Amid the ongoing coronavirus pandemic and related economic crisis, executives in the meatpacking industry have poured millions of dollars into our political system to curry favor with powerful politicians in an effort to protect their own interests at the expense of their employees.
A dangerous workplace even before the pandemic, meatpacking plants have proven to be breeding grounds for the spread of the virus. Outbreaks have been reported at facilities across the country, from North Carolina to South Dakota, from Nebraska to Missouri, and from Iowa to Texas.
According to the Center for Disease Control (CDC), which looked at 239 facilities in 23 states, there were 16,233 confirmed cases among meatpacking workers, and 86 deaths in April and May alone. Eighty-seven percent of those who died were people of color.
The crisis has spurred lawsuits by, or on behalf of, workers who allege that meatpacking plants have failed to adequately protect them from contracting the virus.
In response, the industry and its executives have used money and influence to advocate for their own protection, asking the government to limit the ability of employees to file workplace safety-related lawsuits.
Big meatpacking companies have spent hundreds of thousands of dollars lobbying Congress and the White House in recent months on coronavirus-related issues, including corporate immunity and workplace safety.
They’ve also lobbied the Occupational Safety and Health Administration (OSHA), the federal agency charged with protecting worker safety, which has been accused of siding with the industry over workers.
For example, Smithfield Foods reported paying lobbying the firm Holland & Knight $230,000 in the second quarter of 2020 to lobby Congress on “liability provisions related to COVID-19,” lobby OSHA and other federal agencies on “worker safety issues related to COVID-19,” and lobby the White House and others on “issues related to COVID-19 in the meatpacking industry,” among other matters.
Tyson Foods, Inc. reported spending $324,977 on lobbying activity in April through June, including on “labor issues.”
Those influence efforts were supplemented by millions of dollars in political contributions from industry CEOs. As Campaign Legal Center (CLC) reported in July, industry leaders have been major donors to Trump and the Republican party.
Tyson Foods Chairman, John Tyson, has given more than $90,000 to the Republican party since 2017. Joe Sanderson Jr., CEO and Chairman of Sanderson Farms, has given more than $60,000 to Republican party committees, campaigns, and super PACs since 2015.
Just this year alone, Mountaire Farms CEO Ronald Cameron has made over $3.45 million in contributions, including $2 million to the Koch-aligned super PAC Americans for Prosperity Action plus six figures each contributions to the Club for Growth and Trump’s approved super PAC America First Action.
He has also given big money to the joint fundraising PAC Trump Victory and various other Republican party and candidate committees.
When the Trump administration announced their “Great American Economic Revival Industry Groups” in April, Tyson President Dean Banks, Perdue Farms, Inc. CEO Randy Day, and Mountaire’s Cameron were all named as members.
It appears that the money the meatpacking industry has spent on political contributions and lobbying efforts has paid off.

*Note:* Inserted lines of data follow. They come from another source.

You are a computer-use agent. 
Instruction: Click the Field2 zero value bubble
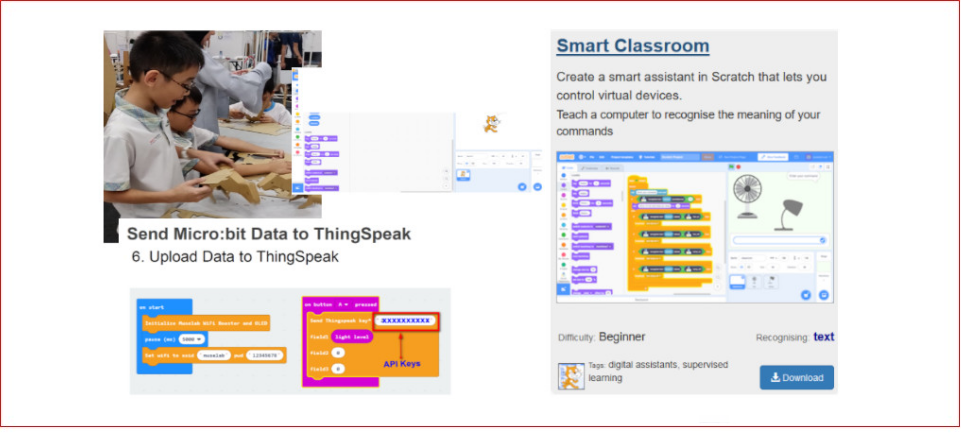tap(339, 353)
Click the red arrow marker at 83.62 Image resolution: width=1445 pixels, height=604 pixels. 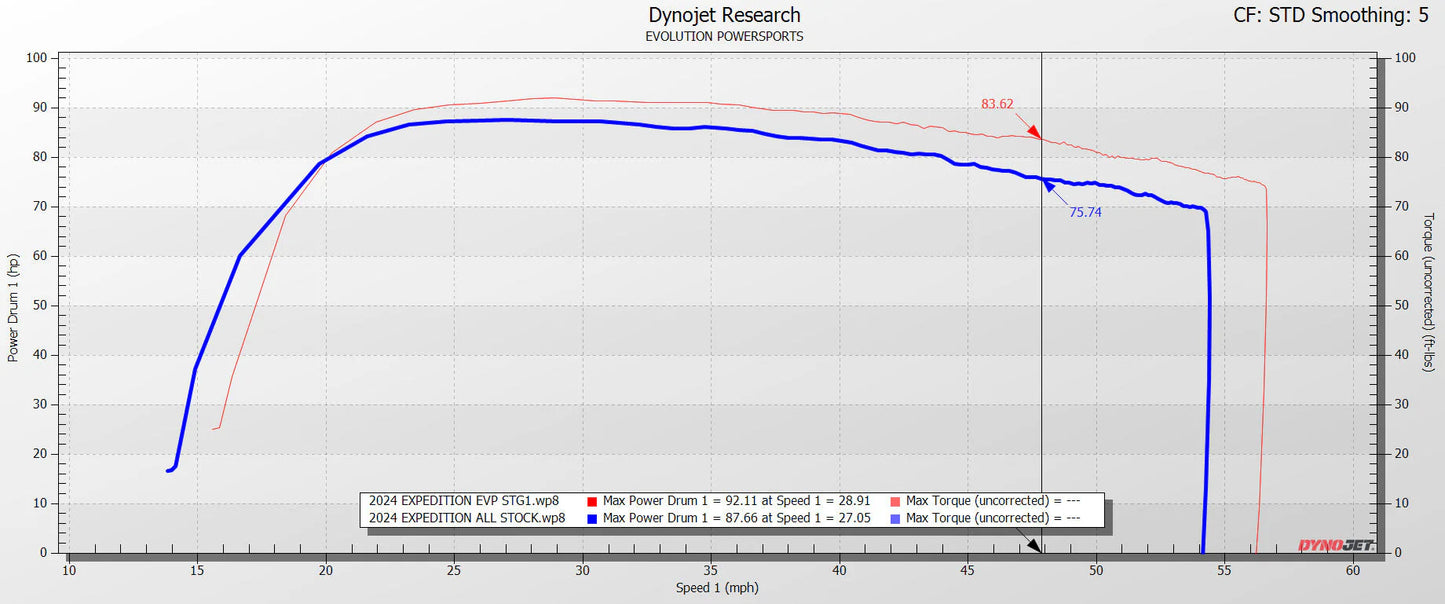click(x=1035, y=131)
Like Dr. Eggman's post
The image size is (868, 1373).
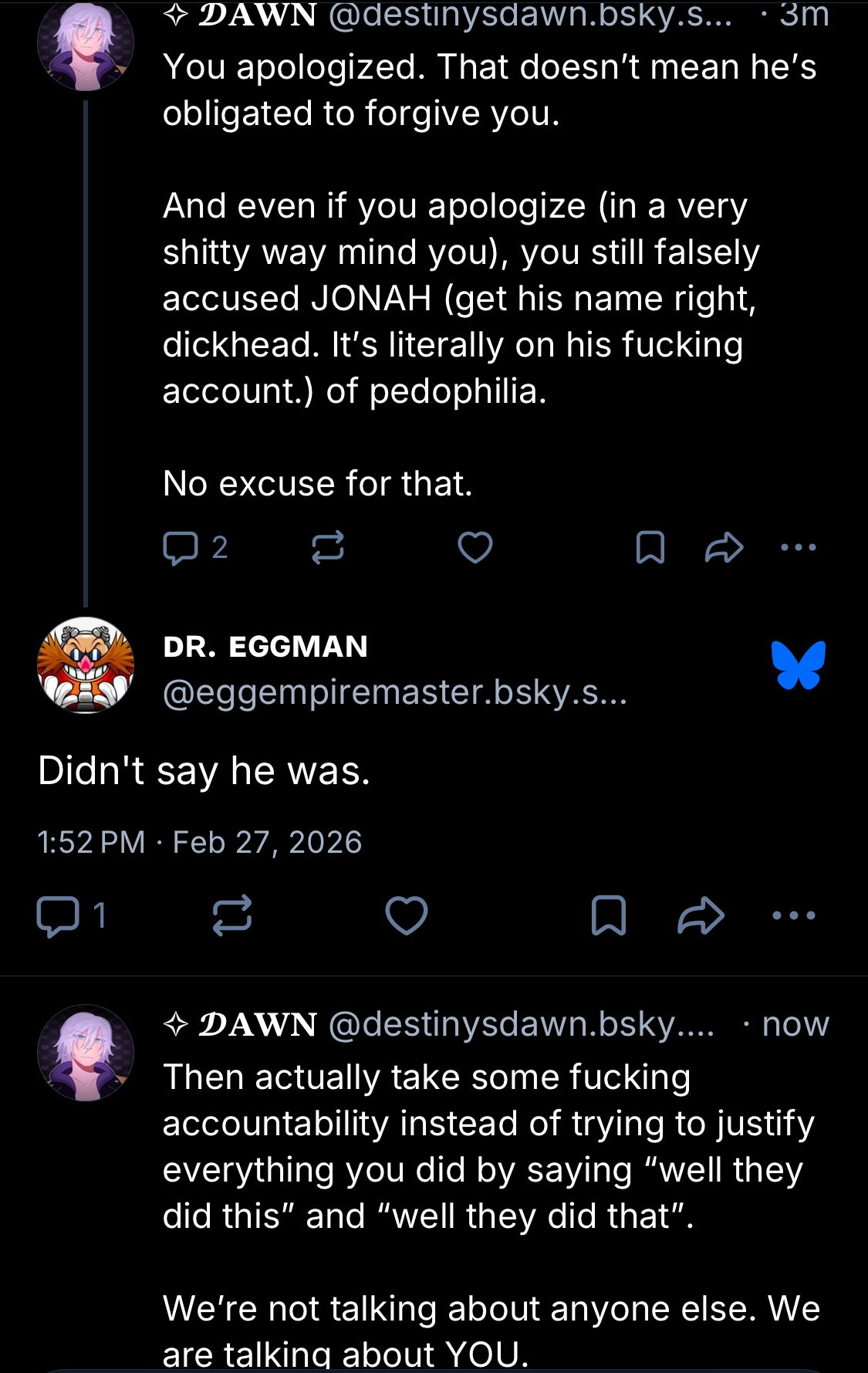[406, 916]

Industry executives scored an early win in April, when President Trump signed an executive order that he claimed would “solve any liability problems” for meatpacking plants. Trump said that he worked with Tyson Foods on the order—an extraordinary example of beneficial access and influence for megadonor John Tyson.
Trump overstated the impact of the executive order. It doesn’t completely shield the meat industry from liability—that would take an act of Congress.
However, industry leaders seem to be in luck. Senate Majority Leader Mitch McConnell has pledged that the Senate will not pass a new COVID-19 relief bill unless it includes corporate immunity protections, a push supported by the meatpacking industry and other powerful corporate interests.
It should be noted that while industry leaders have argued that liability protections are necessary to maintain domestic food supply during the pandemic crisis, meat exportation has soared in recent months. American companies sent record-high totals of pork to China in April.
The Trump administration has even intervened to keep individual meatpacking plants open. For example, when Colorado officials forced a JBS Greeley plant to close after a major outbreak, executives contacted the White House for help.
Within days, Vice President Pence stepped in and pushed to get the facility reopened, according to The Washington Post.
Meatpacking workers are the most at risk, but the average wage in the industry is $14 per hour. Against the multi-millionaire and billionaire executives in the industry, workers have a clear disadvantage in making their voices heard.
The COVID-19 pandemic has magnified our ongoing democracy crisis, showing the devastating impact of the outsized role of money in politics. Our elections our funded by an increasingly smaller share of megadonors each year, and it is becoming more and more evident that these donors do not represent the average voter.
Not surprisingly, the policy priorities of these wealthy special interests do not match up with the most significant issues facing working families.
There is no easy solution to our broken campaign finance system. We will need structural change to combat inequality and protect the voices of all Americans. Enacting the For the People Act, H.R. 1, which was passed by the House last year, would go a long way toward eliminating the donor-class and making our country a more representative democracy.